Outra vez Herrera... Na crónica do jogo de Sábado destaquei o facto de André André ter ficado com a braçadeira e o facto de Herrera não a ter e de nem ter sequer jogado. Hoje terei de destacar Herrera novamente. O momento da foto é também duplamente satisfatório. Não só sai Herrera que estava a fazer um jogo bastante fraco, como reaparece Brahimi, finalmente como solução para a equipa.
Mas foram poucos os momentos bons no nosso regresso à Champions. Lembro-me do do golo e do inesperado regresso de Brahimi. O golo apareceu cedo e sem que tivéssemos feito o suficiente. A partir daí, vimos um FCPorto incapaz de controlar o jogo e um adversário, que não é tão fraco como se pensava no dia do sorteio, mas também não é tão forte que possa vir cá causar problemas a um FCPorto a jogar o que jogou em Roma ou no Sábado, por exemplo. A lição a aprender é de que o Grupo é de facto fraco, mas o FCPorto ainda não está tão forte como em edições anteriores. Depois deste mau resultado, teremos de ir buscar pontos fora de casa. Pelo menos 4 pontos.
Voltemos à incapacidade de controlar o jogo. Aqui volto à minha luta. Este não é o meu meio campo. Um meio campo com jogadores que seguram melhor a bola como Ruben e André André, nos lugares de Danilo e Herrera, dariam mais e melhor posse e mais controlo sobre o jogo. Assim, no ataque o FCPorto dependeu um pouco da inspiração de Oliver e Otávio. Mas rematou muito pouco. No jogo de Sábado conseguimos controlar o jogo com golos. Hoje faltou o segundo, mas só se consegue se se rematar... Sem remates e sem golos não conseguimos ter capacidade para controlar o jogo. Tem sido notado que temos alguns problemas de posicionamento defensivo e ocupação dos espaços sem bola. Dá a ideia que a nossa reacção à perda de bola é forte, mas que não estamos preparados para recuperar quando esse primeiro ímpeto não funciona. Mais concretamente, se passam a nossa primeira linha de pressão, têm uma auto-estrada até à nossa defesa. E o Copenhaga tentou aproveitar para isolar no lado contrário os seus melhores alas que pressionaram a nossa defesa com inúmeros cruzamento perigosos. E isso fez com que o adversário fosse sempre perigoso até ao momento em que ficou com 10. A partir daí o jogo mudou. O FCPorto passou a atacar cada vez mais e cada vez pior, perante um Copenhaga cada vez mais defensivo. Brahimi trouxe mais critério ao ataque, mas não chegou.

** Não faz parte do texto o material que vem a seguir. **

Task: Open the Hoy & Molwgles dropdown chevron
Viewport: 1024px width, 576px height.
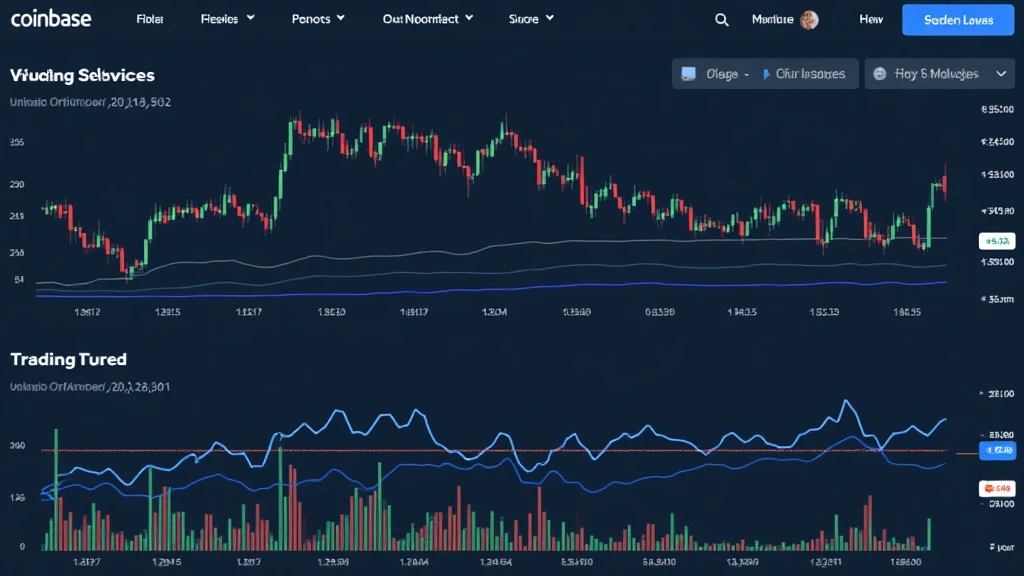Action: coord(1001,74)
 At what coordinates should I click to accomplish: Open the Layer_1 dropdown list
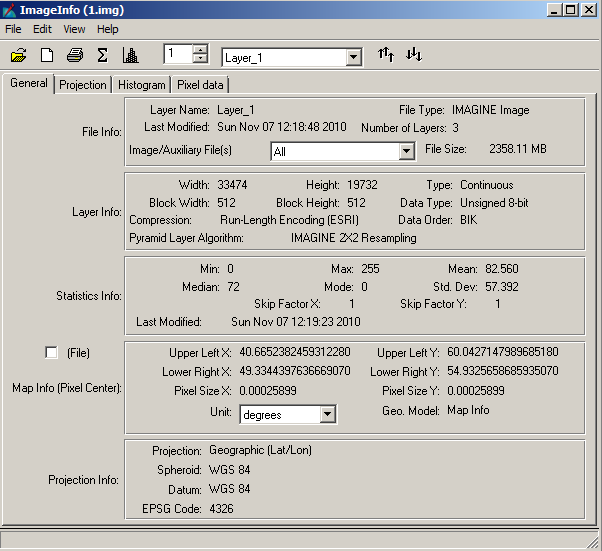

Individualmente, gostei de Otávio e Oliver. Dou o MVP ao primeiro pelo golo. Gostei da entrada de Brahimi que trouxe alguma clarividência a um jogo ofensivo que estava um caos. Acho que Nuno poderia ter arriscado mais com a entrada de Depoitre por Herrera. Os centrais estiveram muito pressionados e responderam satisfatoriamente. Alex Telles acabou por fazer um jogo manchado pelo lance do golo adversário. Nota negativa, mas tem sido um jogador de adaptação surpreendentemente rápida. O lance do golo resulta de uma arrancada dele. Layun estava muito nervoso e complicativo no final. André Silva também.